Conferencia General Octubre 1970
El Arrepentimiento Nos Hace Libres
por el Élder Hartman Rector, Jr.
Del Primer Consejo de los Setenta
El hombre es un espíritu que vive en una casa de arcilla llamada cuerpo físico. Esta combinación de espíritu y cuerpo se llama alma viviente.
Los cuerpos físicos están hechos de carne y hueso, por lo tanto, tienen forma y figura tangible y son fáciles de ver, sentir y reconocer. El espíritu también tiene una forma y figura definida, pero no tiene carne y hueso y, por ende, no es fácil para los mortales verlo, sentirlo y reconocerlo.
El espíritu y el cuerpo
Las Escrituras nos dicen que el espíritu y el cuerpo en el cual vive son muy, muy parecidos y que, de hecho, están hechos a la imagen y semejanza de Dios (Génesis 1:26).
La palabra «vida» significa que el espíritu está en casa en el cuerpo físico. La «muerte», en cambio, significa que el espíritu ha abandonado el cuerpo físico. Cuando ocurre la muerte o cuando el espíritu deja el cuerpo físico, el cuerpo se descompone y vuelve al polvo de donde vino. Sin embargo, el espíritu continúa existiendo en otro ámbito llamado «el mundo de los espíritus» y aún conserva su forma, figura e identidad.
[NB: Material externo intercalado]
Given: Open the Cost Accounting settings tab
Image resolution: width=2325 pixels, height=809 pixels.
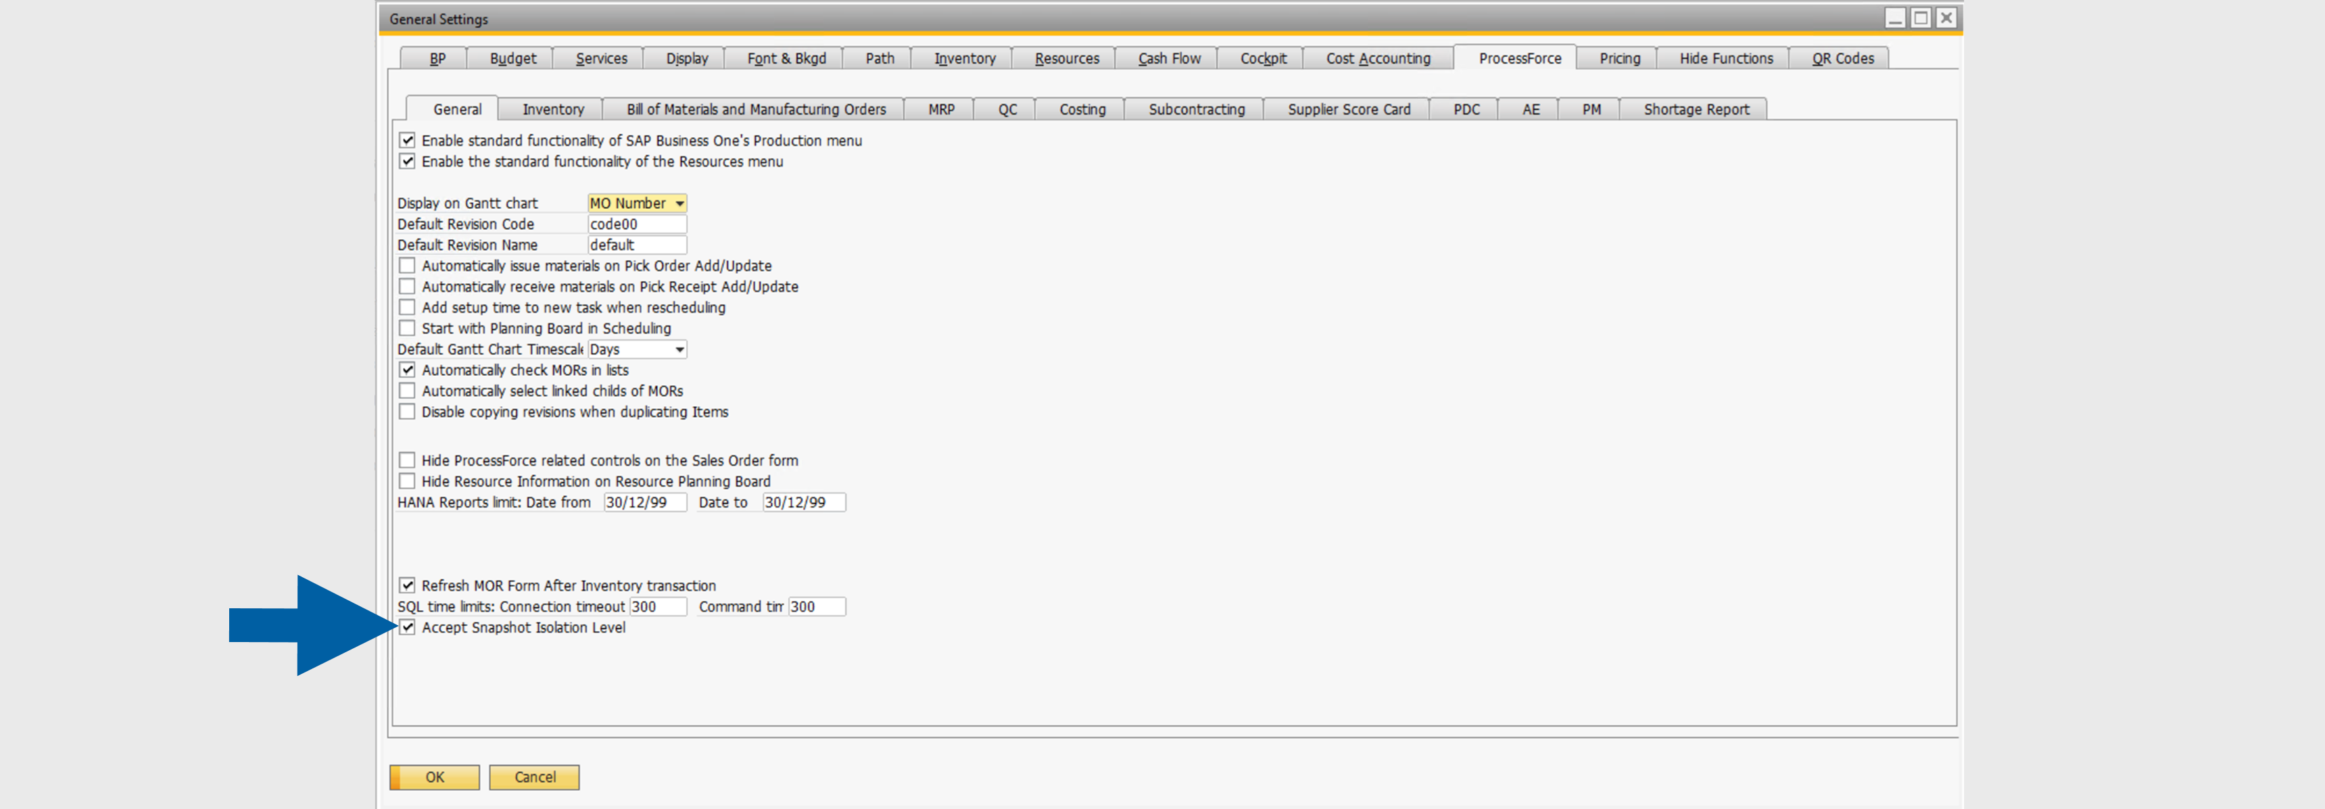Looking at the screenshot, I should [x=1377, y=58].
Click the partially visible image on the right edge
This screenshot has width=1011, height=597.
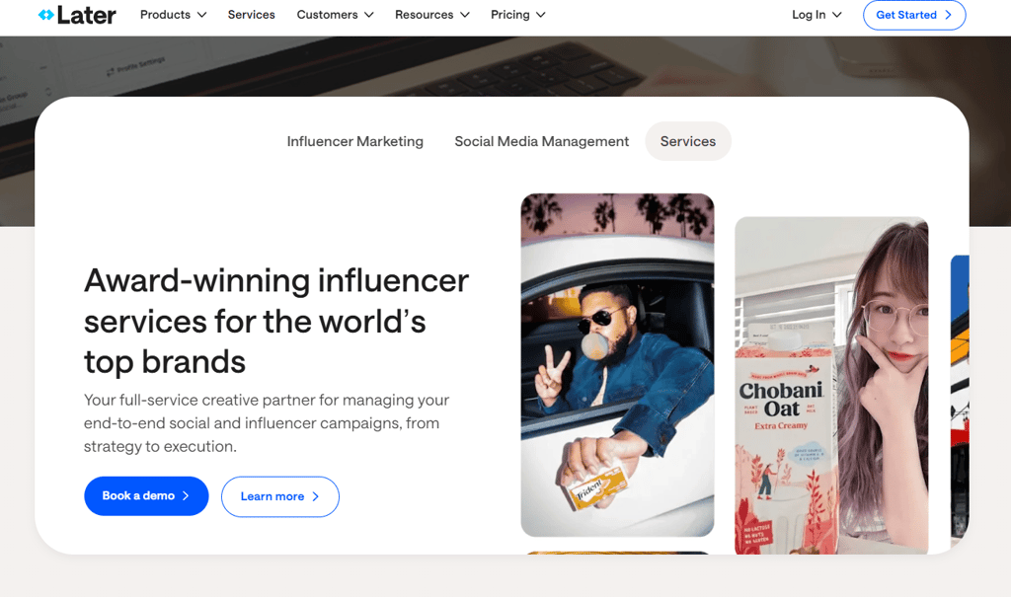tap(960, 397)
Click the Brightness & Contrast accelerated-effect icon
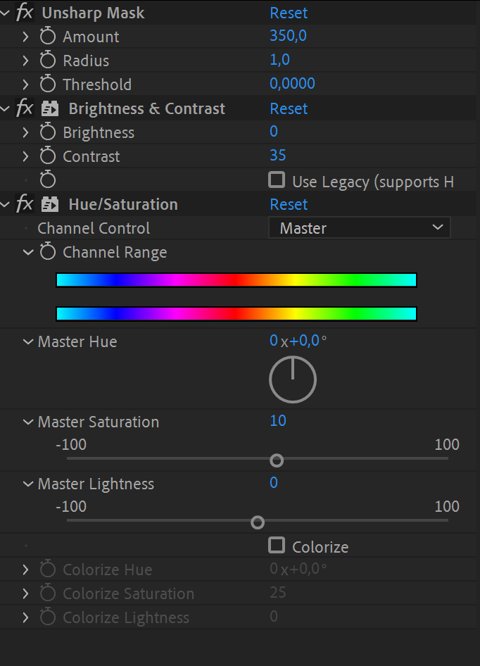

La resurrección es un proceso mediante el cual, después de la muerte, el espíritu regresa y se reúne con el cuerpo y se convierten nuevamente en un alma viviente e inmortal, siendo inmortal lo que no está sujeto a muerte o separación. Creo que es principalmente el espíritu el que ve, oye, siente, conoce la pasión y el deseo; es el espíritu el que se vuelve adicto a las drogas, a los malos hábitos y a los deseos malvados. No es solo el cuerpo físico el que se vuelve adicto, sino también el espíritu, que, por supuesto, es el verdadero “tú y yo”. Somos espíritus, así como Dios es un espíritu.
Sujeción del espíritu
A veces nos disculpamos a nosotros mismos cuando hacemos lo que no deberíamos hacer o cuando no logramos lo que deberíamos haber hecho. Usamos expresiones como: “¡Oh! El espíritu está dispuesto, pero la carne es débil”. Con tales racionalizaciones insinuamos que es completamente culpa de nuestro cuerpo físico que pequemos. En mi opinión, esto no es cierto. Creo que el cuerpo físico es una parte muy fuerte de nosotros y nos es de gran beneficio. Entre otras razones, nos fue dado para ayudarnos a superar nuestras adicciones, malos hábitos y deseos malvados. El cuerpo es muy obediente; generalmente hablando, hará exactamente lo que el espíritu le diga que haga. Por lo tanto, no estamos luchando contra el cuerpo físico; es el espíritu el que debemos someter.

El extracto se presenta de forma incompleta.